THE PROBLEM:
Every entry in the listing below has to be given again exactly.
- Opening Delimiter -
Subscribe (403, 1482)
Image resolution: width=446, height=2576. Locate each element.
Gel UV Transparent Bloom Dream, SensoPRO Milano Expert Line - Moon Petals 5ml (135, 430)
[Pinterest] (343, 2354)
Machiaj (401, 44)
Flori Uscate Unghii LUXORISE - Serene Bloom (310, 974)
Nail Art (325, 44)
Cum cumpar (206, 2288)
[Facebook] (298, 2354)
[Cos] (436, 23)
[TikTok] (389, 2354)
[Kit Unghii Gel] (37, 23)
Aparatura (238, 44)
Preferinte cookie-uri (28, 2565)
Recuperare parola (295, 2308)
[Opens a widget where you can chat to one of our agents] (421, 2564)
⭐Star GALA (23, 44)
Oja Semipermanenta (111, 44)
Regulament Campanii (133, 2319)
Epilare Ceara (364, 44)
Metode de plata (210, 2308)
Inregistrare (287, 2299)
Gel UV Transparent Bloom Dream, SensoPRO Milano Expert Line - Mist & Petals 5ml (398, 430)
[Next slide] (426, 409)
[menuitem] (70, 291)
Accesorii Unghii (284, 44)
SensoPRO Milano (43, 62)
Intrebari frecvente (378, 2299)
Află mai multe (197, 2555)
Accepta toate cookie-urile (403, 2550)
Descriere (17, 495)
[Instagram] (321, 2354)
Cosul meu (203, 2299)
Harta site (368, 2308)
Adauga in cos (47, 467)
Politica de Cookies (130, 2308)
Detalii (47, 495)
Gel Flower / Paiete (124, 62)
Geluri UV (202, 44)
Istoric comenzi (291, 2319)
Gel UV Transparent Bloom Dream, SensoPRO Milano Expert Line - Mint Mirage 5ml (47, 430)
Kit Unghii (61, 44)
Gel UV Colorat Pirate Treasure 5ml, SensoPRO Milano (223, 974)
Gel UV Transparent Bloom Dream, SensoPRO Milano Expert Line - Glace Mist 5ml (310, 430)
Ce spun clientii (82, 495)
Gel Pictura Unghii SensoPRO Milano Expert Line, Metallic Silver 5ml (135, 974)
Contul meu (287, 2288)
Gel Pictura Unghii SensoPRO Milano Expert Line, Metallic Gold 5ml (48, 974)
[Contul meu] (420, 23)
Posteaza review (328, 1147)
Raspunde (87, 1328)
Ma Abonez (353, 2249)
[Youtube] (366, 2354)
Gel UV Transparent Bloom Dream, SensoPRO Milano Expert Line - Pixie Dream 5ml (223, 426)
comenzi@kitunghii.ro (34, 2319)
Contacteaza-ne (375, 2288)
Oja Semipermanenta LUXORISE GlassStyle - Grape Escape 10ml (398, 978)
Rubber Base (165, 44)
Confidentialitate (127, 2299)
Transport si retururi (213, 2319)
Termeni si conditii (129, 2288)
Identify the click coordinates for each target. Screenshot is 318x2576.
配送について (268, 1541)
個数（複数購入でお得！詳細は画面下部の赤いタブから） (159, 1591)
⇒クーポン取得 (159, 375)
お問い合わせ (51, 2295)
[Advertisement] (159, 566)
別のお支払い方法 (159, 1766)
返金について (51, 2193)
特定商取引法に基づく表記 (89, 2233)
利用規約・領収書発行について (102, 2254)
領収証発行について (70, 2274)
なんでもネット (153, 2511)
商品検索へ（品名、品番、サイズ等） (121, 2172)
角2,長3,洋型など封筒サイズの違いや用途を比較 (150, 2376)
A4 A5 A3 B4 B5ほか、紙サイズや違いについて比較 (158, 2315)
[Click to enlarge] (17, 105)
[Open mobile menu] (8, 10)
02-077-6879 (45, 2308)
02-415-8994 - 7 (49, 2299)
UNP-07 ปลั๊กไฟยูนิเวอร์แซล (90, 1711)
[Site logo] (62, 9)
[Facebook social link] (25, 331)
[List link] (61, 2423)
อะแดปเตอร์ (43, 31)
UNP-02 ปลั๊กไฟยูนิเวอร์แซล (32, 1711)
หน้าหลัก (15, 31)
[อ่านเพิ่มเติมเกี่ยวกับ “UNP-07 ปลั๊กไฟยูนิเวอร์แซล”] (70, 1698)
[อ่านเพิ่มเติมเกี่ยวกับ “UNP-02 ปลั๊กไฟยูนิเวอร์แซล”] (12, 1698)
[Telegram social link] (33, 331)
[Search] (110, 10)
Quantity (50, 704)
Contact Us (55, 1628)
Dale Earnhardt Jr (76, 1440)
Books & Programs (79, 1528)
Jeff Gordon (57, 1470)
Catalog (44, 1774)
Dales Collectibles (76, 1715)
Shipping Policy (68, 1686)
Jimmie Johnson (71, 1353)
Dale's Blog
- Closing Delimiter -
EXERCISE ANSWER:
Subscribe (403, 1482)
Image resolution: width=446, height=2576. Locate each element.
Gel UV Transparent Bloom Dream, SensoPRO Milano Expert Line - Moon Petals 5ml (135, 430)
[Pinterest] (343, 2354)
Machiaj (401, 44)
Flori Uscate Unghii LUXORISE - Serene Bloom (310, 974)
Nail Art (325, 44)
Cum cumpar (206, 2288)
[Facebook] (298, 2354)
[Cos] (436, 23)
[TikTok] (389, 2354)
[Kit Unghii Gel] (37, 23)
Aparatura (238, 44)
Preferinte cookie-uri (28, 2565)
Recuperare parola (295, 2308)
[Opens a widget where you can chat to one of our agents] (421, 2564)
⭐Star GALA (23, 44)
Oja Semipermanenta (111, 44)
Regulament Campanii (133, 2319)
Epilare Ceara (364, 44)
Metode de plata (210, 2308)
Inregistrare (287, 2299)
Gel UV Transparent Bloom Dream, SensoPRO Milano Expert Line - Mist & Petals 5ml (398, 430)
[Next slide] (426, 409)
[menuitem] (70, 291)
Accesorii Unghii (284, 44)
SensoPRO Milano (43, 62)
Intrebari frecvente (378, 2299)
Află mai multe (197, 2555)
Accepta toate cookie-urile (403, 2550)
Descriere (17, 495)
[Instagram] (321, 2354)
Cosul meu (203, 2299)
Harta site (368, 2308)
Adauga in cos (47, 467)
Politica de Cookies (130, 2308)
Detalii (47, 495)
Gel Flower / Paiete (124, 62)
Geluri UV (202, 44)
Istoric comenzi (291, 2319)
Gel UV Transparent Bloom Dream, SensoPRO Milano Expert Line - Mint Mirage 5ml (47, 430)
Kit Unghii (61, 44)
Gel UV Colorat Pirate Treasure 5ml, SensoPRO Milano (223, 974)
Gel UV Transparent Bloom Dream, SensoPRO Milano Expert Line - Glace Mist 5ml (310, 430)
Ce spun clientii (82, 495)
Gel Pictura Unghii SensoPRO Milano Expert Line, Metallic Silver 5ml (135, 974)
Contul meu (287, 2288)
Gel Pictura Unghii SensoPRO Milano Expert Line, Metallic Gold 5ml (48, 974)
[Contul meu] (420, 23)
Posteaza review (328, 1147)
Raspunde (87, 1328)
Ma Abonez (353, 2249)
[Youtube] (366, 2354)
Gel UV Transparent Bloom Dream, SensoPRO Milano Expert Line - Pixie Dream 5ml (223, 426)
comenzi@kitunghii.ro (34, 2319)
Contacteaza-ne (375, 2288)
Oja Semipermanenta LUXORISE GlassStyle - Grape Escape 10ml (398, 978)
Rubber Base (165, 44)
Confidentialitate (127, 2299)
Transport si retururi (213, 2319)
Termeni si conditii (129, 2288)
Identify the click coordinates for each target. Screenshot is 318x2576.
配送について (268, 1541)
個数（複数購入でお得！詳細は画面下部の赤いタブから） (159, 1591)
⇒クーポン取得 (159, 375)
お問い合わせ (51, 2295)
[Advertisement] (159, 566)
別のお支払い方法 (159, 1766)
返金について (51, 2193)
特定商取引法に基づく表記 (89, 2233)
利用規約・領収書発行について (102, 2254)
領収証発行について (70, 2274)
なんでもネット (153, 2511)
商品検索へ（品名、品番、サイズ等） (121, 2172)
角2,長3,洋型など封筒サイズの違いや用途を比較 (150, 2376)
A4 A5 A3 B4 B5ほか、紙サイズや違いについて比較 (158, 2315)
[Click to enlarge] (17, 105)
[Open mobile menu] (8, 10)
02-077-6879 (45, 2308)
02-415-8994 - 7 (49, 2299)
UNP-07 ปลั๊กไฟยูนิเวอร์แซล (90, 1711)
[Site logo] (62, 9)
[Facebook social link] (25, 331)
[List link] (61, 2423)
อะแดปเตอร์ (43, 31)
UNP-02 ปลั๊กไฟยูนิเวอร์แซล (32, 1711)
หน้าหลัก (15, 31)
[อ่านเพิ่มเติมเกี่ยวกับ “UNP-07 ปลั๊กไฟยูนิเวอร์แซล”] (70, 1698)
[อ่านเพิ่มเติมเกี่ยวกับ “UNP-02 ปลั๊กไฟยูนิเวอร์แซล”] (12, 1698)
[Telegram social link] (33, 331)
[Search] (110, 10)
Quantity (50, 704)
Contact Us (55, 1628)
Dale Earnhardt Jr (76, 1440)
Books & Programs (79, 1528)
Jeff Gordon (57, 1470)
Catalog (44, 1774)
Dales Collectibles (76, 1715)
Shipping Policy (68, 1686)
Jimmie Johnson (71, 1353)
Dale's Blog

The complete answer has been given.